__Task description__. The expected output is the data itself, duplicated in full.

__Available data__.

********************

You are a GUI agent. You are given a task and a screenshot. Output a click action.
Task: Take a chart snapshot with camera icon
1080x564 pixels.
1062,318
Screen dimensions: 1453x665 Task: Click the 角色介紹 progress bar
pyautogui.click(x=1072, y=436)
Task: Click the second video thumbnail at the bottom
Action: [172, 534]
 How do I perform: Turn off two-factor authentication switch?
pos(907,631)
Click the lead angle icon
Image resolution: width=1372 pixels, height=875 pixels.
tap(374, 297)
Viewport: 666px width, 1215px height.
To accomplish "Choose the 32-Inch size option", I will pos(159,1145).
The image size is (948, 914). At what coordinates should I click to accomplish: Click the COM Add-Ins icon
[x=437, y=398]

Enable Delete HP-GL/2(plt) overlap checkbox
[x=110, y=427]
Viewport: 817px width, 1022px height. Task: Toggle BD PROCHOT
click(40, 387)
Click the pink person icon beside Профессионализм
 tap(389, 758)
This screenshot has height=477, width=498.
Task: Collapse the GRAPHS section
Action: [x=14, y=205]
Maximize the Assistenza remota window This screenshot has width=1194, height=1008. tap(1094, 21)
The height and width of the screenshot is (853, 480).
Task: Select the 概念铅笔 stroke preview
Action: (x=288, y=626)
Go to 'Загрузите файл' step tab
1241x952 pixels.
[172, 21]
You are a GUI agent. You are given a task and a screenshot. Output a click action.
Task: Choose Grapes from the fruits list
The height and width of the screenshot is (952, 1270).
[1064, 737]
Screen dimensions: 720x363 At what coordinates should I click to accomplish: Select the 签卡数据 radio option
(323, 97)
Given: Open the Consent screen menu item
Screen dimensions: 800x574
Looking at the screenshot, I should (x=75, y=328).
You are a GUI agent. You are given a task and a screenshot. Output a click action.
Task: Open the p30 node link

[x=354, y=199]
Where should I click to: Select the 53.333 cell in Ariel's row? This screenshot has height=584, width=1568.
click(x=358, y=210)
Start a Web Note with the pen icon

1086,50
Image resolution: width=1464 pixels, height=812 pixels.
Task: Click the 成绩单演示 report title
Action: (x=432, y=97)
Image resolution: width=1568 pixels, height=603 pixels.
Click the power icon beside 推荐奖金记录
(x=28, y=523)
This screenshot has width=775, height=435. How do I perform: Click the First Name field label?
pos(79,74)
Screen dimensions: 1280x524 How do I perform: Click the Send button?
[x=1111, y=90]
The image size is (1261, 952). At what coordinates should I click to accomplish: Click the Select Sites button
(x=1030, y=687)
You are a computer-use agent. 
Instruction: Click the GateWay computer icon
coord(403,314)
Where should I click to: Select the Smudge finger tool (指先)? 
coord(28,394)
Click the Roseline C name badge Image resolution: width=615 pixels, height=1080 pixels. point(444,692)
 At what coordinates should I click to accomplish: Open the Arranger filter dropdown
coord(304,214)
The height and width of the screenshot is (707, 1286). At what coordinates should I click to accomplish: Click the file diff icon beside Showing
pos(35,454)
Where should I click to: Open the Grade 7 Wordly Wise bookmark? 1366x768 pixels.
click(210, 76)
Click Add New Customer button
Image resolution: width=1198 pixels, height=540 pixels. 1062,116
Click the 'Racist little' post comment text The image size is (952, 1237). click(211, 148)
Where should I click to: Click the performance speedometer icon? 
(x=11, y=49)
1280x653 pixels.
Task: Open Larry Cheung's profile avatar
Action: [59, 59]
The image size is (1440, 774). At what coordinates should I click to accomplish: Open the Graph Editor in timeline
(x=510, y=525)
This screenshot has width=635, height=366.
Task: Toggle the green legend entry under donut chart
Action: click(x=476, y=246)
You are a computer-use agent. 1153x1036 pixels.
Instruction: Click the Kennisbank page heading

********************

__Reply__.
You are a GUI agent. You are given a task and a screenshot. Output a click action.
Task: Take a chart snapshot with camera icon
1080x564 pixels.
1062,318
Screen dimensions: 1453x665 Task: Click the 角色介紹 progress bar
pyautogui.click(x=1072, y=436)
Task: Click the second video thumbnail at the bottom
Action: [172, 534]
 How do I perform: Turn off two-factor authentication switch?
pos(907,631)
Click the lead angle icon
Image resolution: width=1372 pixels, height=875 pixels.
tap(374, 297)
Viewport: 666px width, 1215px height.
To accomplish "Choose the 32-Inch size option", I will pos(159,1145).
The image size is (948, 914). At what coordinates should I click to accomplish: Click the COM Add-Ins icon
[x=437, y=398]

Enable Delete HP-GL/2(plt) overlap checkbox
[x=110, y=427]
Viewport: 817px width, 1022px height. Task: Toggle BD PROCHOT
click(40, 387)
Click the pink person icon beside Профессионализм
 tap(389, 758)
This screenshot has height=477, width=498.
Task: Collapse the GRAPHS section
Action: [x=14, y=205]
Maximize the Assistenza remota window This screenshot has width=1194, height=1008. tap(1094, 21)
The height and width of the screenshot is (853, 480).
Task: Select the 概念铅笔 stroke preview
Action: (x=288, y=626)
Go to 'Загрузите файл' step tab
1241x952 pixels.
[172, 21]
You are a GUI agent. You are given a task and a screenshot. Output a click action.
Task: Choose Grapes from the fruits list
The height and width of the screenshot is (952, 1270).
[1064, 737]
Screen dimensions: 720x363 At what coordinates should I click to accomplish: Select the 签卡数据 radio option
(323, 97)
Given: Open the Consent screen menu item
Screen dimensions: 800x574
Looking at the screenshot, I should (x=75, y=328).
You are a GUI agent. You are given a task and a screenshot. Output a click action.
Task: Open the p30 node link

[x=354, y=199]
Where should I click to: Select the 53.333 cell in Ariel's row? This screenshot has height=584, width=1568.
click(x=358, y=210)
Start a Web Note with the pen icon

1086,50
Image resolution: width=1464 pixels, height=812 pixels.
Task: Click the 成绩单演示 report title
Action: (x=432, y=97)
Image resolution: width=1568 pixels, height=603 pixels.
Click the power icon beside 推荐奖金记录
(x=28, y=523)
This screenshot has width=775, height=435. How do I perform: Click the First Name field label?
pos(79,74)
Screen dimensions: 1280x524 How do I perform: Click the Send button?
[x=1111, y=90]
The image size is (1261, 952). At what coordinates should I click to accomplish: Click the Select Sites button
(x=1030, y=687)
You are a computer-use agent. 
Instruction: Click the GateWay computer icon
coord(403,314)
Where should I click to: Select the Smudge finger tool (指先)? 
coord(28,394)
Click the Roseline C name badge Image resolution: width=615 pixels, height=1080 pixels. point(444,692)
 At what coordinates should I click to accomplish: Open the Arranger filter dropdown
coord(304,214)
The height and width of the screenshot is (707, 1286). At what coordinates should I click to accomplish: Click the file diff icon beside Showing
pos(35,454)
Where should I click to: Open the Grade 7 Wordly Wise bookmark? 1366x768 pixels.
click(210, 76)
Click Add New Customer button
Image resolution: width=1198 pixels, height=540 pixels. 1062,116
Click the 'Racist little' post comment text The image size is (952, 1237). click(211, 148)
Where should I click to: Click the performance speedometer icon? 
(x=11, y=49)
1280x653 pixels.
Task: Open Larry Cheung's profile avatar
Action: [59, 59]
The image size is (1440, 774). At what coordinates should I click to accomplish: Open the Graph Editor in timeline
(x=510, y=525)
This screenshot has width=635, height=366.
Task: Toggle the green legend entry under donut chart
Action: click(x=476, y=246)
You are a computer-use agent. 1153x1036 pixels.
Instruction: Click the Kennisbank page heading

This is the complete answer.